(Rows on where targets are located)
_ _ _ _ _ _ _

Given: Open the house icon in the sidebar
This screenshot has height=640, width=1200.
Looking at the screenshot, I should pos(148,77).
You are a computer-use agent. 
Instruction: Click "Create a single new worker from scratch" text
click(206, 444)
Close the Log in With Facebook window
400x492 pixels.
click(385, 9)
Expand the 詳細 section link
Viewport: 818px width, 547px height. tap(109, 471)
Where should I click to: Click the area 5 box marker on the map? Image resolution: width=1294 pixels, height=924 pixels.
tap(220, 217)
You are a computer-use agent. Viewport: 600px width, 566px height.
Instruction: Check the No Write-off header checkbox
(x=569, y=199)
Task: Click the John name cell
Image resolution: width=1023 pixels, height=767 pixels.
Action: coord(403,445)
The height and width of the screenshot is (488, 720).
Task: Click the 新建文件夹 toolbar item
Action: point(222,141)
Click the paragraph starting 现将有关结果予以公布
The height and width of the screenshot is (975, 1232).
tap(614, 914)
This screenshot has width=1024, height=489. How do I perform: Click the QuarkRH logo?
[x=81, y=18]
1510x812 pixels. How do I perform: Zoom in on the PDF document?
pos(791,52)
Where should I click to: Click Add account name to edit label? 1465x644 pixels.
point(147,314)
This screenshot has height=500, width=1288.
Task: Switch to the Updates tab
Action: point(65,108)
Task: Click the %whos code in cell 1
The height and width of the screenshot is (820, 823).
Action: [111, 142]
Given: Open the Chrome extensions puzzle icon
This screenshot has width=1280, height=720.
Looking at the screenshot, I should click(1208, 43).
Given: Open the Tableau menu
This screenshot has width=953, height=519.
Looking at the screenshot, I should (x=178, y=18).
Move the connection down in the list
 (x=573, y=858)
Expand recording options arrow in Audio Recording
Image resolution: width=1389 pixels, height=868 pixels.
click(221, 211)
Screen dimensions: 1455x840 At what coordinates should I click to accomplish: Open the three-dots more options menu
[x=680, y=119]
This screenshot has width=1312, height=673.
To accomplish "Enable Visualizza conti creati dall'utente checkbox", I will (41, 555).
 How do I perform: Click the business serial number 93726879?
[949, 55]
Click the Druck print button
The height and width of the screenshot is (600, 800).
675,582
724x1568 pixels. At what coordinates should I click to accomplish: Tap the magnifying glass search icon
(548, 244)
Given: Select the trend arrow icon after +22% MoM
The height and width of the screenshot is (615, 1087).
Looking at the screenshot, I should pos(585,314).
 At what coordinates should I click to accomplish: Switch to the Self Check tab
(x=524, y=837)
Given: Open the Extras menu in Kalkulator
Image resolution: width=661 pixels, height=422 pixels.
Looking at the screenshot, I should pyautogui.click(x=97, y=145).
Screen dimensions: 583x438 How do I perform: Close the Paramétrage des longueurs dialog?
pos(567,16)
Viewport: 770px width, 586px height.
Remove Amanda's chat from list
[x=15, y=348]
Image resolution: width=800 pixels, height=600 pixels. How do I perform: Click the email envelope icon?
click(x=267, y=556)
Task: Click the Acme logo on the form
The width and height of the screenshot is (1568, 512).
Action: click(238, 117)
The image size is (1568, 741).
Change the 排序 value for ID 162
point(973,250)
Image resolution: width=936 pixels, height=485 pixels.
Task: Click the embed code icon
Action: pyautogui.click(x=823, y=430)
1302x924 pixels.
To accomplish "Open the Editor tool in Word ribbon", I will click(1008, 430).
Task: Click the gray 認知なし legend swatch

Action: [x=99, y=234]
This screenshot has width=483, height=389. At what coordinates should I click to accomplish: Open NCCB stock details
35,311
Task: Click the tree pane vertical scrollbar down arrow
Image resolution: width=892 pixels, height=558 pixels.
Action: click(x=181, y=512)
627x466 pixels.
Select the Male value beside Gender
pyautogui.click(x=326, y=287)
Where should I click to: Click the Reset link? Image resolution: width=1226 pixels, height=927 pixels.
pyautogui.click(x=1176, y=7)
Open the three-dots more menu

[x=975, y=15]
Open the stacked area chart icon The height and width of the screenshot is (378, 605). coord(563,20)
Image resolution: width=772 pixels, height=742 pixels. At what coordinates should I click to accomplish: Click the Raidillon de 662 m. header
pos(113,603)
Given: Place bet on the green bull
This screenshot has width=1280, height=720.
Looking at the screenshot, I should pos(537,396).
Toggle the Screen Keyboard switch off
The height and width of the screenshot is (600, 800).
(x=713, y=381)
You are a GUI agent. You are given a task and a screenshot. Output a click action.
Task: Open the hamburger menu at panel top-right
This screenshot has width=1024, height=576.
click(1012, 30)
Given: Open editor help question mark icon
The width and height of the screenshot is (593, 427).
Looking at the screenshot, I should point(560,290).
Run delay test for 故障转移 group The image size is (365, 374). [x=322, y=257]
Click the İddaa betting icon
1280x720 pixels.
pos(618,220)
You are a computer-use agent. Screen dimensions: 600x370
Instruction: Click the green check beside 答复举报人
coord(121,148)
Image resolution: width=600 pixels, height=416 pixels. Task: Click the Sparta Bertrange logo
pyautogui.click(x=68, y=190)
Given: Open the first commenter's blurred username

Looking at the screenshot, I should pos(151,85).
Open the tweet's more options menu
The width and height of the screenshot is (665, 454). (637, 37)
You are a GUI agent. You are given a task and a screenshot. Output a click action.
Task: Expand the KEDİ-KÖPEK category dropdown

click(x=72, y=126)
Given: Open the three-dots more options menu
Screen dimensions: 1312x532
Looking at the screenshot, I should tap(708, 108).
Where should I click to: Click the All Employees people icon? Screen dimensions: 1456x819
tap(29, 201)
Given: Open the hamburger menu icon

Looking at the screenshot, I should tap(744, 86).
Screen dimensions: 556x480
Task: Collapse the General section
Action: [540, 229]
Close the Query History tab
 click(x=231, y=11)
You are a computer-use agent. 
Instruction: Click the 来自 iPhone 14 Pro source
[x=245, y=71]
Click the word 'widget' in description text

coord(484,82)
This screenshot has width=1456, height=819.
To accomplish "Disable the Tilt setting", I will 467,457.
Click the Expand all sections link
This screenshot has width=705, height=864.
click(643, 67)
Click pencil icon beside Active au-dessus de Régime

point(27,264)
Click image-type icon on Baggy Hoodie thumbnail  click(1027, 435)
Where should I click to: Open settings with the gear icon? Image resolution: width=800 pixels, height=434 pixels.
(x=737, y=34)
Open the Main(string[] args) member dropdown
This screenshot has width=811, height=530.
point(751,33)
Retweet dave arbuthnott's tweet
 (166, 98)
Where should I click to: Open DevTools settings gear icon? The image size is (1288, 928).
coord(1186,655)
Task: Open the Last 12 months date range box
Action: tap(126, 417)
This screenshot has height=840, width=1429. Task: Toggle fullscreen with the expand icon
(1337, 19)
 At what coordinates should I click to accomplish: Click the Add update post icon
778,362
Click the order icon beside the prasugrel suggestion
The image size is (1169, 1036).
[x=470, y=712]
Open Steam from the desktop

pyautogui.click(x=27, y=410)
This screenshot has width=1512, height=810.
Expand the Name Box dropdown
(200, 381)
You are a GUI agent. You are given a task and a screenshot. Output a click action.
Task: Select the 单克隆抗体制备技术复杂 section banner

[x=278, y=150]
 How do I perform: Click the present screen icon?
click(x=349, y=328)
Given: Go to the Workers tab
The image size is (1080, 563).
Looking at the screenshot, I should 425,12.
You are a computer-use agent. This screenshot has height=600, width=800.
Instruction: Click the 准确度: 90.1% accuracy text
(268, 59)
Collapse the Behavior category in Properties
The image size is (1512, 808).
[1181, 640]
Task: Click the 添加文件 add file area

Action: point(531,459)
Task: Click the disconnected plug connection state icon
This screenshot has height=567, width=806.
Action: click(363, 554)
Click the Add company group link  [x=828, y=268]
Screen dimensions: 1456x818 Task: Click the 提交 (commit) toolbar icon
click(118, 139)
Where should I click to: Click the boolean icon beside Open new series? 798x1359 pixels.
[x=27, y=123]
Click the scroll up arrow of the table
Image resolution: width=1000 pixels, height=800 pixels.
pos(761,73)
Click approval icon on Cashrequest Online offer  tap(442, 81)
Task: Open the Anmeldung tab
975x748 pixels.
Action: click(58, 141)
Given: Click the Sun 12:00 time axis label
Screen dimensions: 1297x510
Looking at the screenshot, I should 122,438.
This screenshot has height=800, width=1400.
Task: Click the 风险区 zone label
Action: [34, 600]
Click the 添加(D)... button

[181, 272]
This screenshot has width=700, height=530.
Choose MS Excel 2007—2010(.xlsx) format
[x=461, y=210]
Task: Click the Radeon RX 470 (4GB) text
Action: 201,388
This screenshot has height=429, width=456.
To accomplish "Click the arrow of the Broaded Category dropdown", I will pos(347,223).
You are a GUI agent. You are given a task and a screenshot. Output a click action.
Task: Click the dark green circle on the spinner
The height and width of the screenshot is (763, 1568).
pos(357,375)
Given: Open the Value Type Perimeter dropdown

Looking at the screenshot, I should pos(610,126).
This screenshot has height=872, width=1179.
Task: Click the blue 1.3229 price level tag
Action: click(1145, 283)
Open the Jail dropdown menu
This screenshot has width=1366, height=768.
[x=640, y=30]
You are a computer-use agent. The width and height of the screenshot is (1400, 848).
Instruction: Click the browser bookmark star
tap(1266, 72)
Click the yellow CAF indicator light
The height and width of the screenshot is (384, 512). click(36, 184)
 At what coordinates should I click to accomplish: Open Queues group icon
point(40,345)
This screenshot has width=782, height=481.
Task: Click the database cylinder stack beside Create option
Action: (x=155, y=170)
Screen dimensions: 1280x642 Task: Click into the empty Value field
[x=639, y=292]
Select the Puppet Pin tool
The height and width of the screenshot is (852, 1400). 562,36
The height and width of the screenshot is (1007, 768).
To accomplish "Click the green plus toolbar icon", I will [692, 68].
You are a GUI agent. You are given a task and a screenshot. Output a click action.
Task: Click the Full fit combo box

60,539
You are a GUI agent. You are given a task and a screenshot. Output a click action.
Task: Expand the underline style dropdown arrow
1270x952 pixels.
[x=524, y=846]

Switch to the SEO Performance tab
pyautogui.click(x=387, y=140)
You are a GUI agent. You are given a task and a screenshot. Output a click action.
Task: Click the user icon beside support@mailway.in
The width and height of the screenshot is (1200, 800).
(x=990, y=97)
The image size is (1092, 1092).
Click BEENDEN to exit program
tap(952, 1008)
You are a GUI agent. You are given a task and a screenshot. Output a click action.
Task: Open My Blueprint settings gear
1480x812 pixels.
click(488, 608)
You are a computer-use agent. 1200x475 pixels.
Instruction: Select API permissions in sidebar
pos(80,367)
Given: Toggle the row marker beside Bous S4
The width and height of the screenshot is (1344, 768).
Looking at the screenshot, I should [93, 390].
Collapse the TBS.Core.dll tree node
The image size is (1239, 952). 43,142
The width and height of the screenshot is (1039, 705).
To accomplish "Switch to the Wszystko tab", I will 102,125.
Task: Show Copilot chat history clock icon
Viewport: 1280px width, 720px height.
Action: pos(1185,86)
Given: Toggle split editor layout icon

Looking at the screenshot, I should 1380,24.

_ _ _ _ _ _ _

Repeat the entries from the line that has "Viewport: 770px width, 586px height." through the line that has "(x=713, y=381)", changing "Gender" to "Sex" and leaving everything else unchanged.

▸ **Result of the task**:
Viewport: 770px width, 586px height.
Remove Amanda's chat from list
[x=15, y=348]
Image resolution: width=800 pixels, height=600 pixels. How do I perform: Click the email envelope icon?
click(x=267, y=556)
Task: Click the Acme logo on the form
The width and height of the screenshot is (1568, 512).
Action: click(238, 117)
The image size is (1568, 741).
Change the 排序 value for ID 162
point(973,250)
Image resolution: width=936 pixels, height=485 pixels.
Task: Click the embed code icon
Action: pyautogui.click(x=823, y=430)
1302x924 pixels.
To accomplish "Open the Editor tool in Word ribbon", I will click(1008, 430).
Task: Click the gray 認知なし legend swatch

Action: [x=99, y=234]
This screenshot has width=483, height=389. At what coordinates should I click to accomplish: Open NCCB stock details
35,311
Task: Click the tree pane vertical scrollbar down arrow
Image resolution: width=892 pixels, height=558 pixels.
Action: click(x=181, y=512)
627x466 pixels.
Select the Male value beside Sex
pyautogui.click(x=326, y=287)
Where should I click to: Click the Reset link? Image resolution: width=1226 pixels, height=927 pixels.
pyautogui.click(x=1176, y=7)
Open the three-dots more menu

[x=975, y=15]
Open the stacked area chart icon The height and width of the screenshot is (378, 605). coord(563,20)
Image resolution: width=772 pixels, height=742 pixels. At what coordinates should I click to accomplish: Click the Raidillon de 662 m. header
pos(113,603)
Given: Place bet on the green bull
This screenshot has width=1280, height=720.
Looking at the screenshot, I should pos(537,396).
Toggle the Screen Keyboard switch off
The height and width of the screenshot is (600, 800).
(x=713, y=381)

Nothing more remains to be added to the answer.